Because unless you adhere to your own personal code of ethics, it will be difficult to practice business ethics. Or to ask others to follow them.
Do you have a well-developed value system? A moral compass that keeps you pointed in the right direction? Is it clear to you and to those around you where you draw the line? It matters, you know.
Code of Honor / Code of Ethics
That being said, a definition for business ethics is simply a code of principles based on values that govern an organization's actions and decisions.
How does that translate to real business?
Almost everyone in business - whether as an owner, officer, stockholder, or employee - will eventually face some type of moral or ethical dilemma. Business ethics come into play whenever a conscious decision has to be made about those dilemmas. These can include things like harassment, discrimination, corporate social and environmental responsibility, fiduciary responsibility, governance, and employee relations.
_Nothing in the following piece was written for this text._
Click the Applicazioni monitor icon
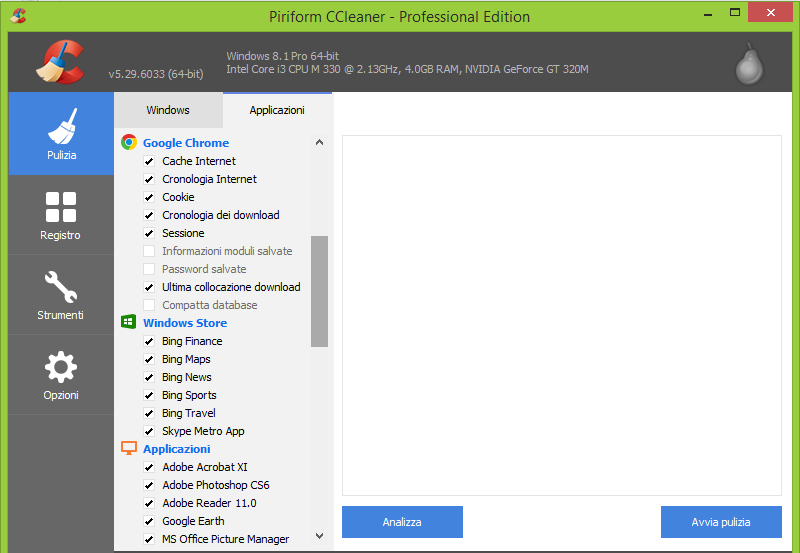This screenshot has width=800, height=553. [129, 448]
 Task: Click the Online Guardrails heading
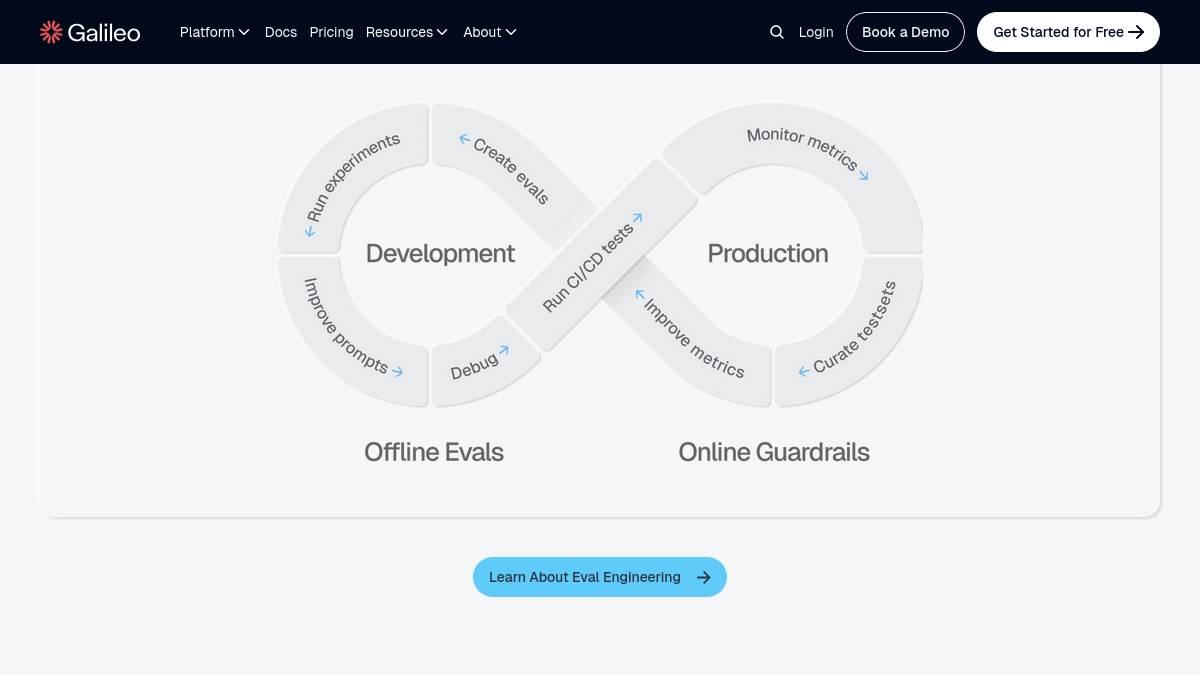click(x=773, y=452)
How individuals within the corporation deal with these types of issues defines what type of business ethics they subscribe to.
One would hope that all businesses would choose to do the right thing - the ethical thing - but all you have to do is think about the recent financial debacle to know that isn't always true.
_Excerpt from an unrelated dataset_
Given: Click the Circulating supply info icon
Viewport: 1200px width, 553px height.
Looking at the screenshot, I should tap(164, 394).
How is this possible when the number of corporations that provide ethics training and social responsibility programs has increased dramatically over the last 20 years? Many ethicists believe that the drive for profitability and maximizing shareholder returns has snowballed over the last few years, causing pockets of dysfunction. Enough, apparently, to cripple a country.
Almost all businesses are driven by profit, but it's pretty obvious that many large corporations are driven by greed as well. And when that happens, their business ethics - if they ever had any - fall by the wayside.
Perhaps it's up to us small business owners to redefine a definition for business ethics and take it to the next level.
So where to start? With your company. If you haven't yet read the part of the site on how to
combine business and ethics
, I'd recommend you start there. Other things I would suggest include:
- Establish a written code of ethics that clearly states your company's values and principles. This offers employees and associates a "roadmap" to follow in conducting themselves and business with you. It also lets the community as a whole know what your company stands for.
- Lead by example. After all, our employees take their cues from us. If the boss displays honor and integrity, then chances greatly increase that the employees will, too.
- Review all your mission statement, strategic plan, and operating procedures to make sure you're not inadvertently encouraging unethical conduct. For instance, make sure your performance reviews aren't structured or worded to encourage employees to move ahead at any cost.
- Provide venues where employees can voice concerns, ask questions, and seek resolution to ethical issues.
But a definition for business ethics wouldn't be complete without listing the reason why it's important. Besides the obvious rightness and wrongness issues, there are also monetary ones. Consumers like the way it feels to do business with an ethical company. Running an values-based company earns customer respect and loyalty.
And that directly affects the bottom line.
One of the ways I stay informed on business and ethics in today's tough climate is by reading The Wall Street Journal. I've found it to be a publication of honesty and integrity, and I highly recommend it. If you think you might be interested in subscribing, click the link below and you'll receive great subscription savings:Get The Wall Street Journal for 75% off!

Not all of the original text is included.